Итак, ум его блуждал вокруг обольстительного образа Филиппы, а глазам открывались тем временем виды горного Лангедока. Он проехал деревеньки Селль и Фрейшене, залюбовался видом ущелья Лоз. Довольно было вида этих гор, чтобы понять, о чем могли мечтать люди в этом глухом уголке Французского королевства, что возвышало их дух. Лангедок место не заурядное, не из тех, к которым привыкаешь с первого взгляда. Путника здесь встречают гигантские скалы, словно бросая ему грозный вызов. Арьежский край суров, и только поднявшись высоко вверх можно увидеть его таким, каков он на самом деле. Ле Биан ощущал странную робость. Проехав Монферье, уже недалеко от Монсегюра, он чувствовал себя как мальчик по дороге на первое свидание. А вдруг у него не получится? Что скажет Филиппа, если он не сможет оправдать ее надежды?

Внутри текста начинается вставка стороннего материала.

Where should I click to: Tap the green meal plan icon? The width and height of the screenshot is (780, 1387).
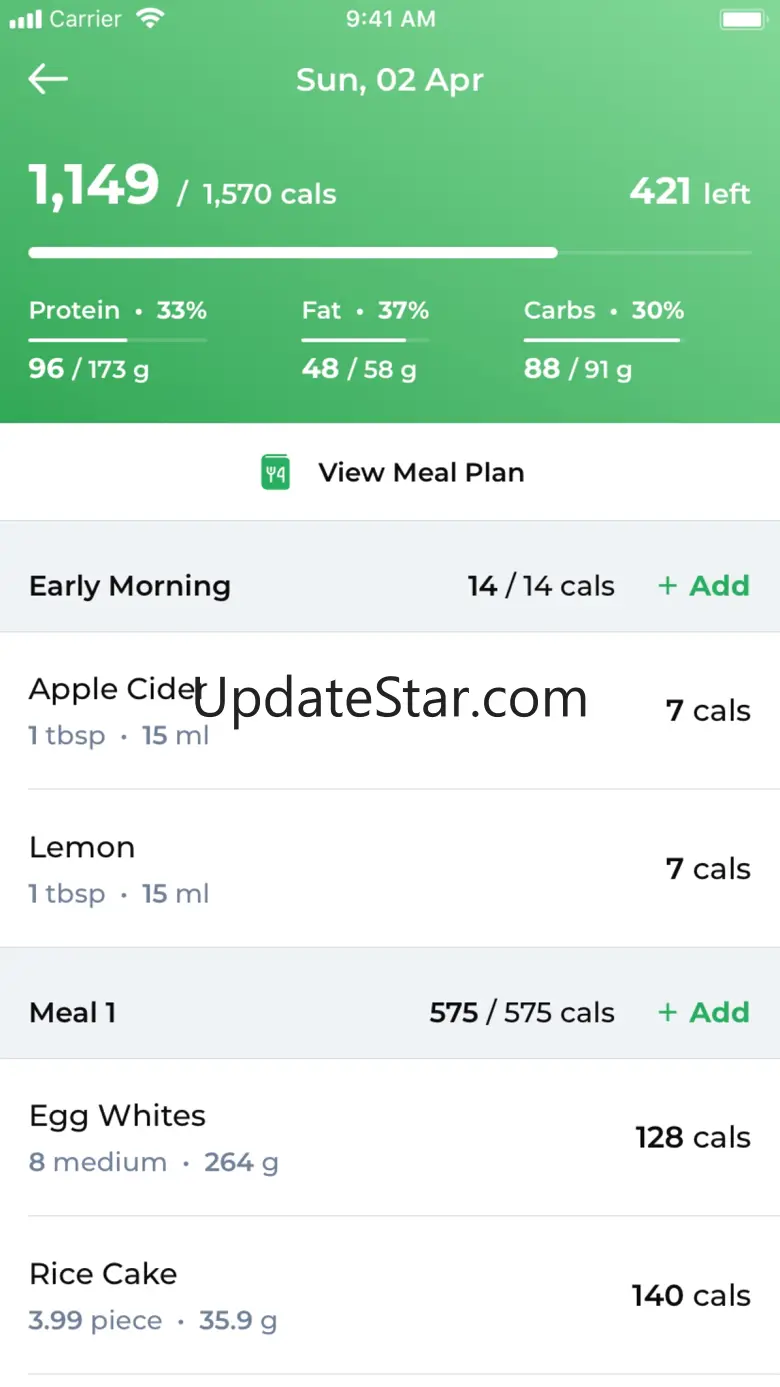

«Вера наша не может погибнуть…»
Утреннее небо голубело. Лишь ватные хлопья двух-трех облачков оттеняли эту яркую синеву. Лучшего времени для поездки Ле Биан и выбрать не мог. Он подъехал к подножью пога, и дивно чистые хлопья потемнели, посуровели. Но решимость историка было не смутить такой малостью. Он улыбнулся, подумав, что готов быть достойным Монсегюра, какова бы ни была тому цена. Он даже пожалел, что вожделенный миг достанется столь малым трудом. Ле Биан припарковал машину под высокой скалой, высившейся над округой Ольма, и огляделся. Нигде не было ни души — лишь деревушка Монсегюр притулилась у подножья пога, словно кладбищенская собачонка у огромного каменного памятника. К своему великому удовольствию, Ле Биан убедился, что никаких удобств для туристов здесь нет. Только еле видная за кустами стрелка указывала на крутую тропку, ведущую в крепость. Ле Биан пошел по ней, не раз и не два споткнувшись о камни, катившиеся из-под ног.